Phoenix, Ariz., Oct 16, 2010 / 09:08 am
Despite a threatened protest by clergy from non-Catholic organizations, the Diocese of Phoenix will go ahead with its October 16 seminar on the Manhattan Declaration. The diocese maintains that the document upholds Catholic teachings that the Church cannot compromise.
The diocese will host Princeton professor Robert George, Alliance Defense Fund president and general counsel Alan Sears, and the Susan B. Anthony List's president Marjorie Dannenfelser for the Saturday morning event at the Diocesan Pastoral Center. Speakers will discuss the social and legal controversies surrounding abortion, homosexual “marriage,” and emerging threats to religious liberty.
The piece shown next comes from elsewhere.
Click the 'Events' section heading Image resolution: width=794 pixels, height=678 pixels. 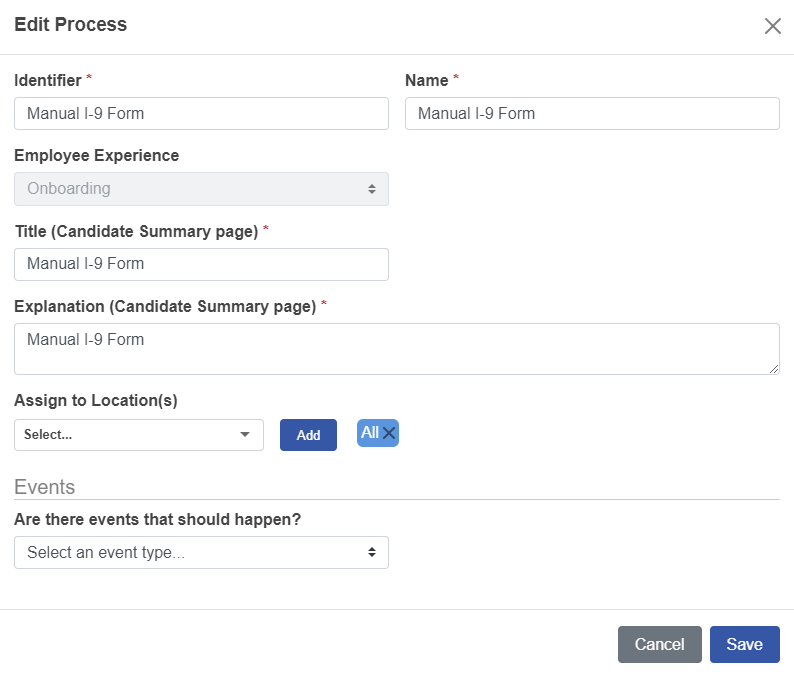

Although explicitly Christian in nature, the Manhattan Declaration puts forth positions regarded as a matter of basic human reason and natural law by many religious and philosophical traditions. It was launched in 2009 with support from 53 Catholic bishops and three cardinals, alongside Eastern Orthodox and Protestant clergy.
Nevertheless, a group drawn from various denominations, called “No Longer Silent,” has called the declaration “spiritually violent and hateful.” They have condemned the positions presented in the Manhattan Declaration, judging it to be a work of “condemnation and judgment.”